Huma Qureshi’s debut collection of short stories was one I was excited about reading. As a Pakistani women of around the same age I was hoping this collection would speak to me in a way that other short stories haven’t. I know it’s an unrealistic and unfair pressure to put on the author, but I was keen to see myself in these stories.
I sank into the first story, Premonition, which looks back at the narrators first crush. The boy is the son of a family friend, and her feelings develop over their weekly family get-togethers crescendoing in a kiss that has far reaching consequences. Summer, the second story is about Reem. Married to Anthony and a mother of two, she invites her own mother on their family summer holiday. They have a strained relationship, in which Reem feels her mother is too critical of her and her choices. The situation deteriorates within the hot-pot of the holiday, and their relationship suffers beyond repair.

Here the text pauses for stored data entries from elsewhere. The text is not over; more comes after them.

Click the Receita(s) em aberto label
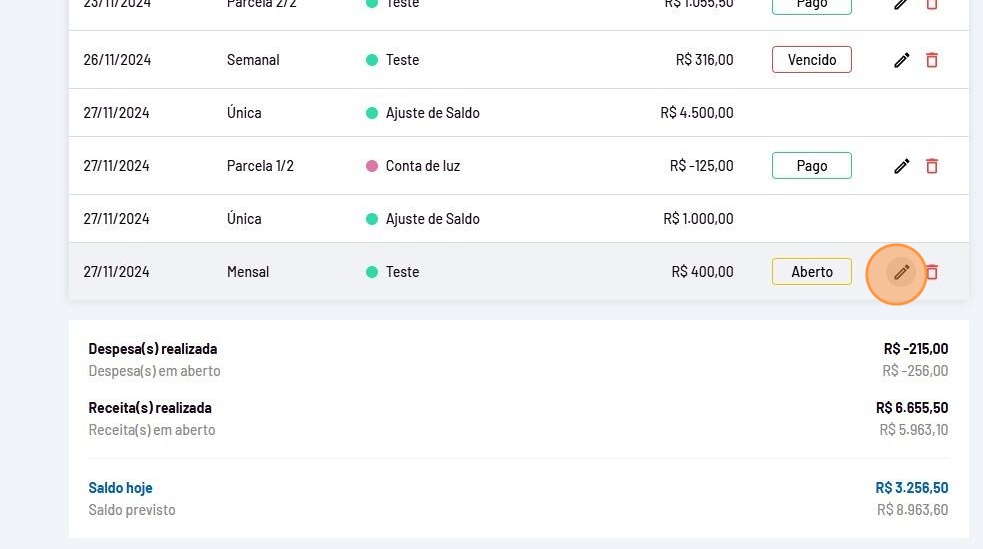Viewport: 983px width, 549px height. pos(151,430)
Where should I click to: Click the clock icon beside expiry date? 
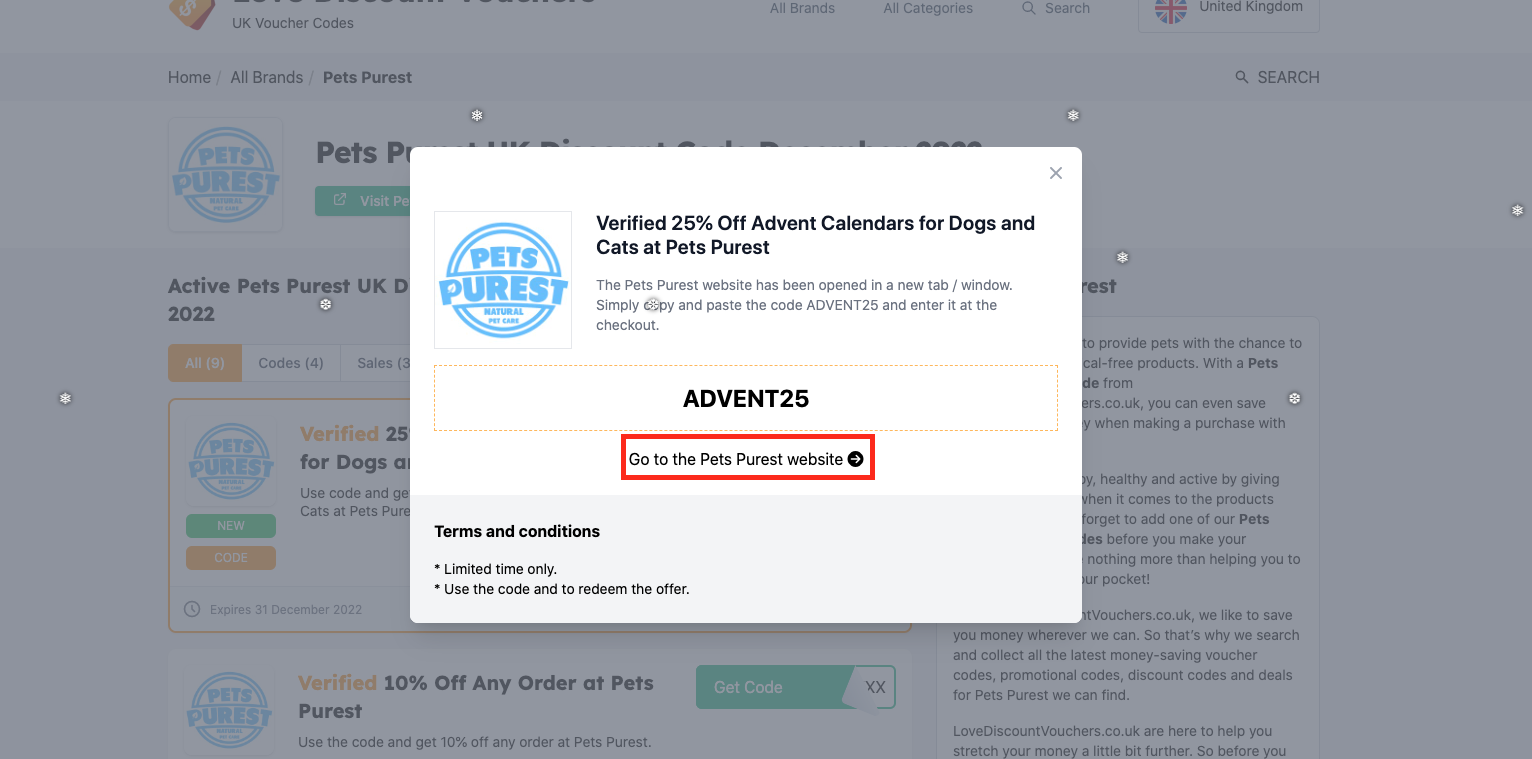pos(192,609)
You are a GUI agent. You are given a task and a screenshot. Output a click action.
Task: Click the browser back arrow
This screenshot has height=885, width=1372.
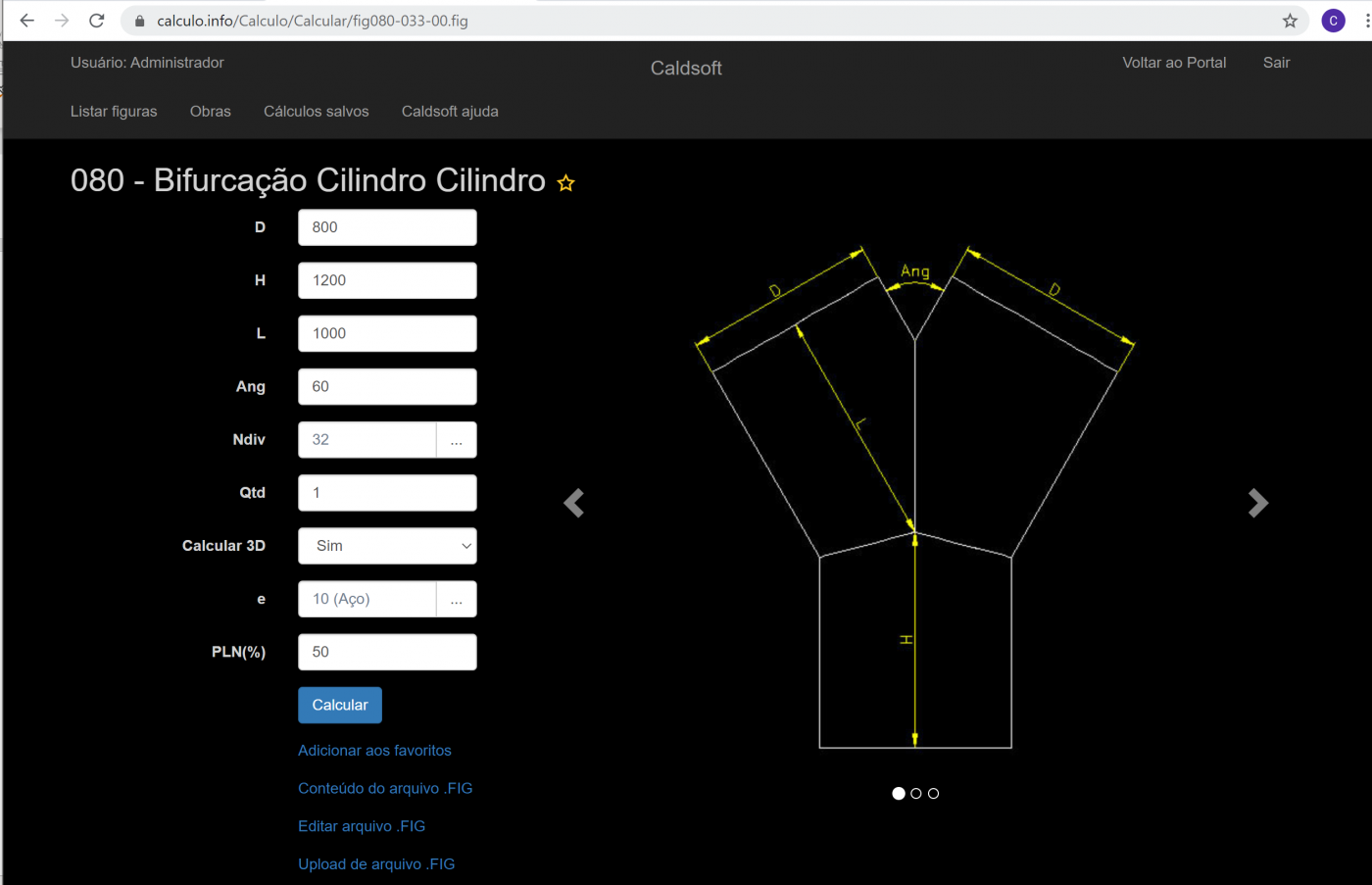[x=26, y=21]
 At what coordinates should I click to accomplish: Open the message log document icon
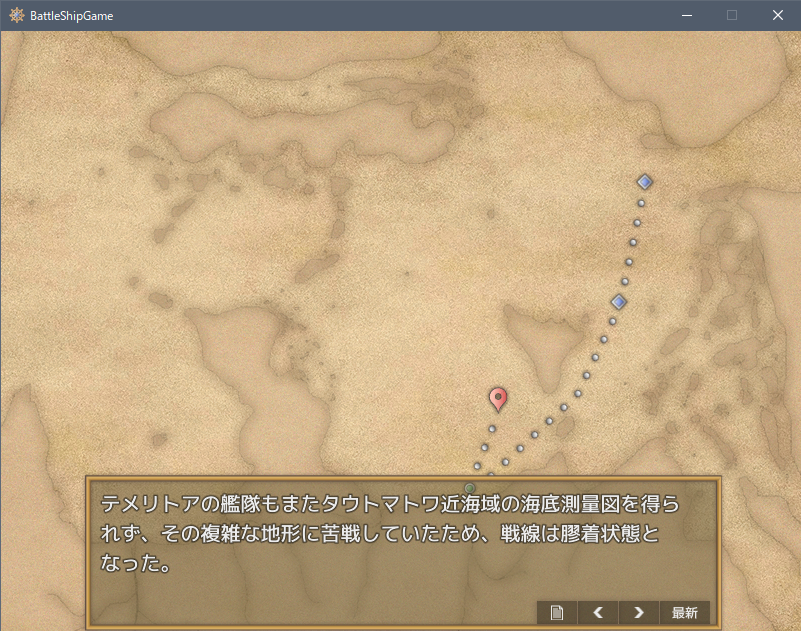557,612
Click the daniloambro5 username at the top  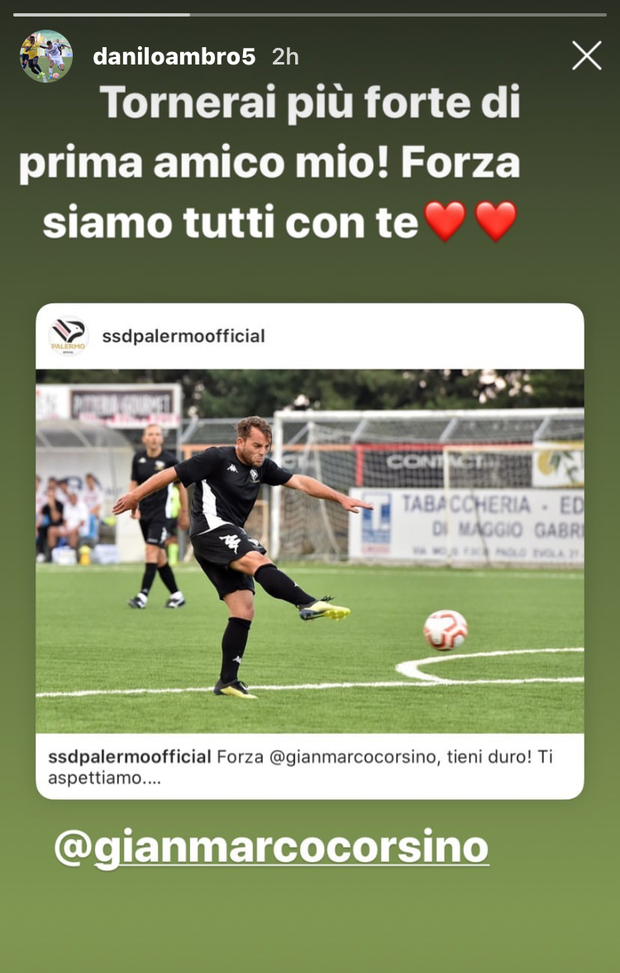[x=174, y=57]
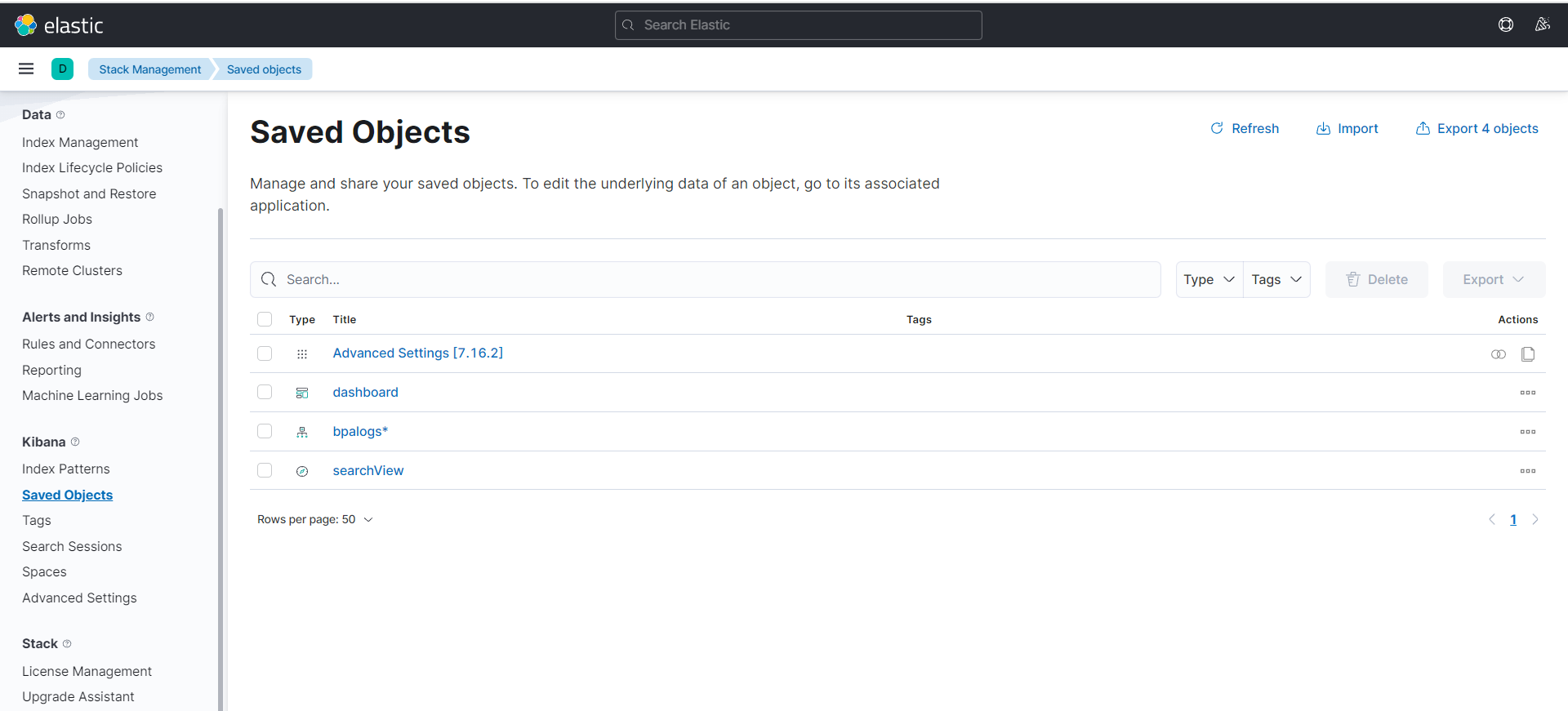The image size is (1568, 711).
Task: Open the hamburger navigation menu
Action: click(26, 69)
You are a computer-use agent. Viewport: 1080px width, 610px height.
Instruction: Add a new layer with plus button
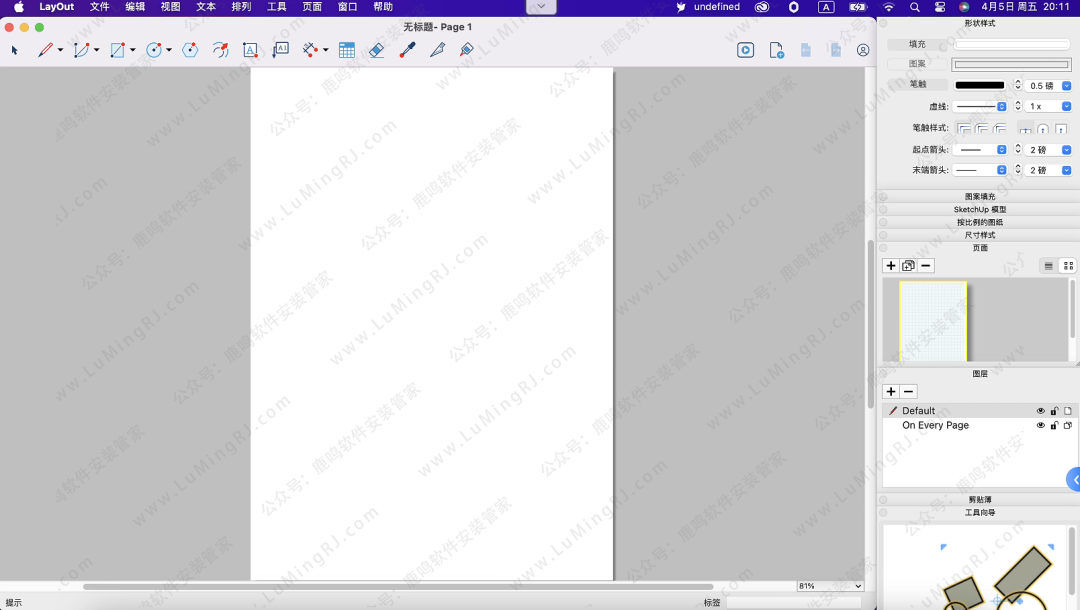click(891, 392)
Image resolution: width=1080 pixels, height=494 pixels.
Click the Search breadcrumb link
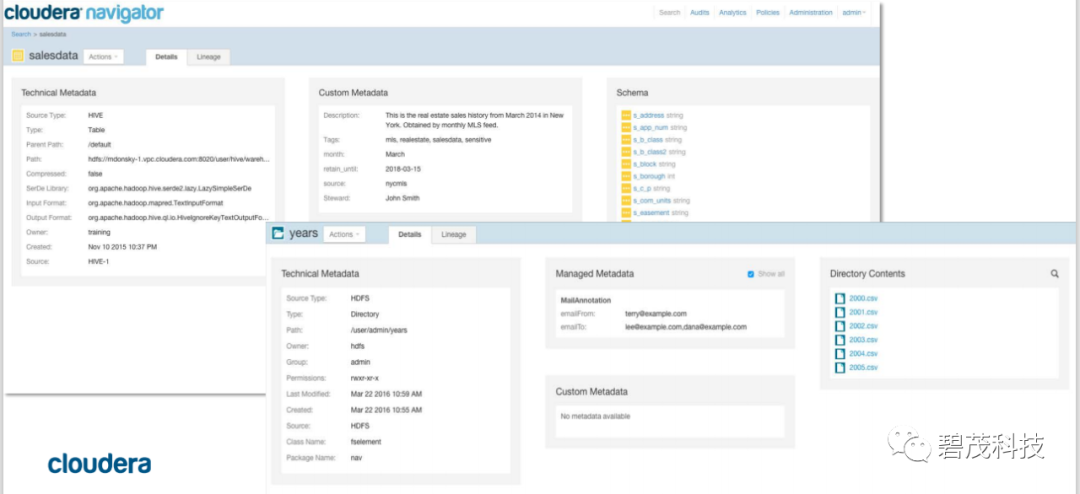pyautogui.click(x=21, y=34)
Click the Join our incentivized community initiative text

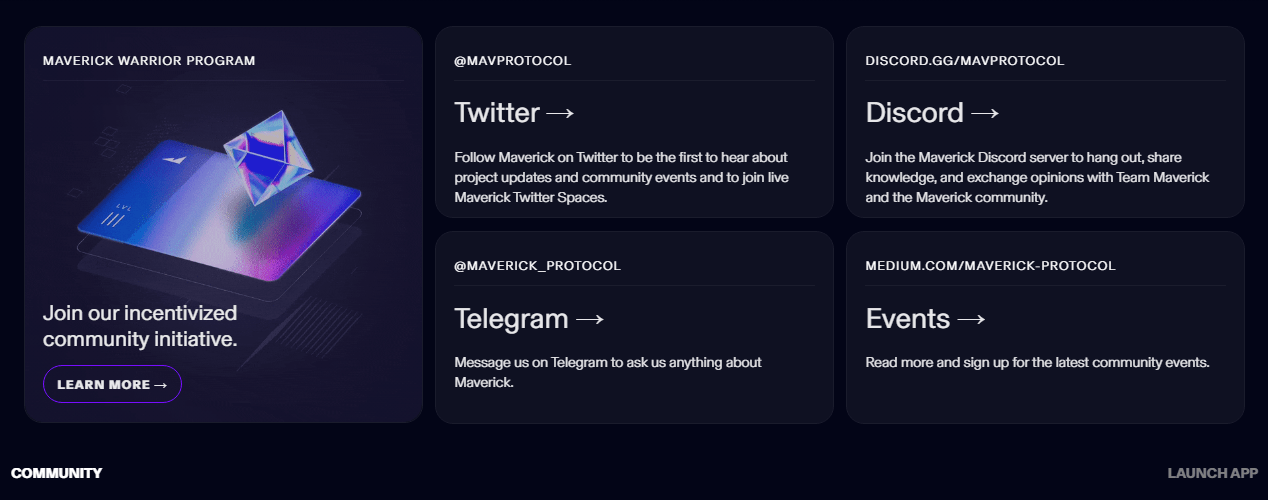click(140, 326)
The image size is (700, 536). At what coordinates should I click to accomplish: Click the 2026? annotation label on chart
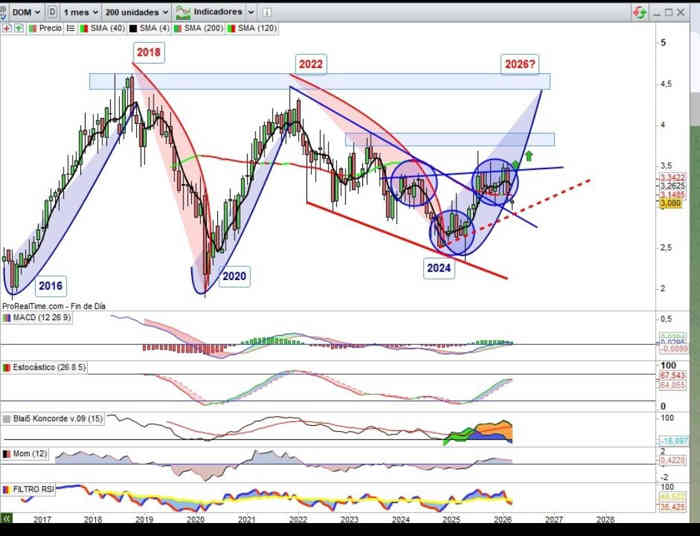click(519, 65)
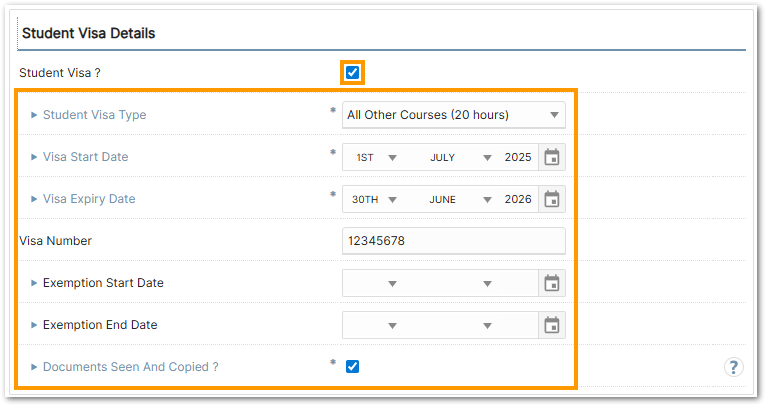
Task: Edit the Visa Start Date year field
Action: pyautogui.click(x=518, y=157)
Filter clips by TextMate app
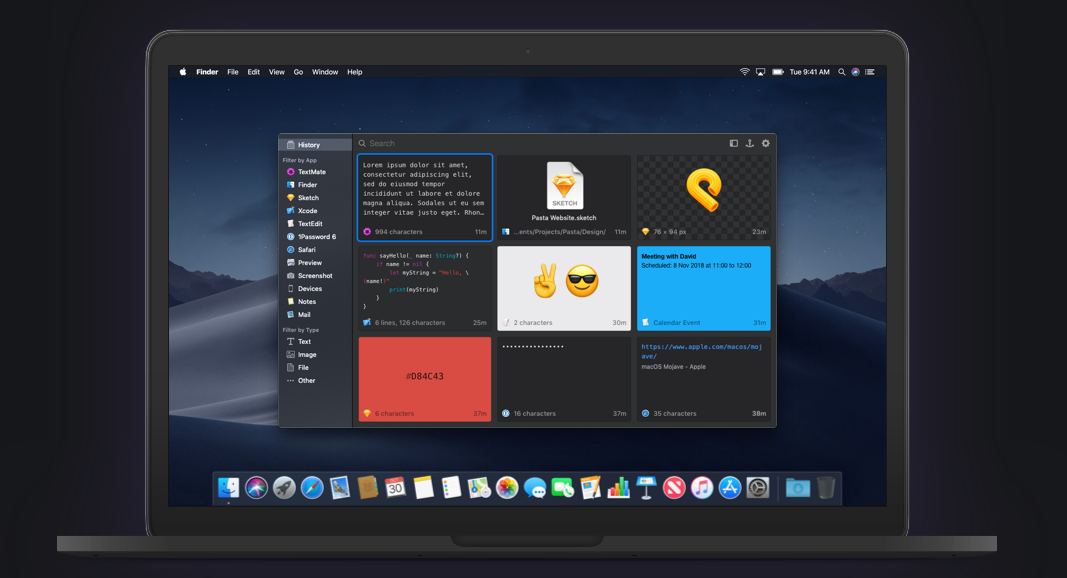 pos(311,172)
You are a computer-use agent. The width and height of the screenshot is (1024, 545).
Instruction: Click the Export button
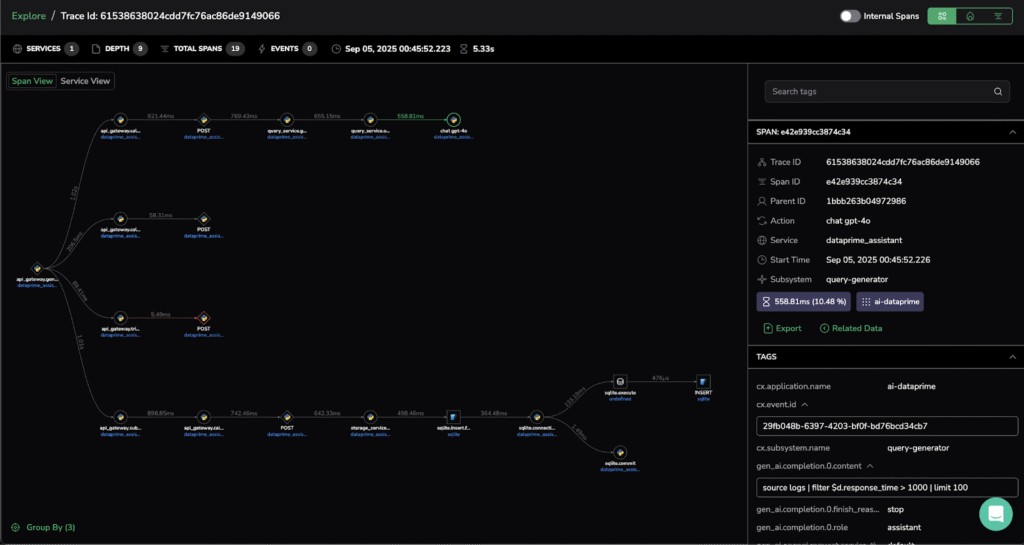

The first two stories stood out to me in that while there were bits that I could relate to, I definitely didn’t see myself in them. That being said, I did enjoy them. What I didn’t expect was how dark the themes of this book were. All the stories revolve around relationships the difficulties in communicating truthfully and completely to those closest to us (the clue was in the title). Often times having dual heritage can lead to living a bipolar existence whilst juggling the expectations of two cultures, especially when they are significantly different. Superstitious, deals with this when the protagonist finds herself pregnant with her dead boyfriends baby. Her memories of her childhood in Lahore and the superstitions surrounding widows haunt her. In Foreign Parts, the narrative voice switches from female to male. Mark is visiting Pakistan with Amina, his fiancé. In Lahore though, they are not like they were in Rome or Paris, in Lahore Amina is “Argumentative in her mother tongue… in Lahore Amina is changed”
One of my favourite stories in this collection was Too Much. It’s the story of a single mother who has raises her daughter outside of the confined boundaries she was raised. She does her upmost to be a friend rather than a mother, so when their relationship isn’t quite as she, Amal, see’s it, she finds herself on a pursuit of understanding. Told from the perspective of the mother it’s intense (and dark).
Jam Maker, the winner of the 2020 Haper’s Bazaar short story competition, wasn’t one I was fully convinced by. I wasn’t entirely sure where my sympathies lay and the ending was a bit abrupt for me. I appreciate short stories are limited in their scope but the main character lacked introspection, especially as the story is told as a memory.
All in all, I think this is an interesting collection of stories that will resonate with people for lots of reasons. I loved that the stories were dark and twisted and explored the murkier side of love and communication. Reading these short stories certainly made me more curious about Huma and her own experiences growing up, so I’m looking forward to reading ‘How We Met’, her memoir which was published last year.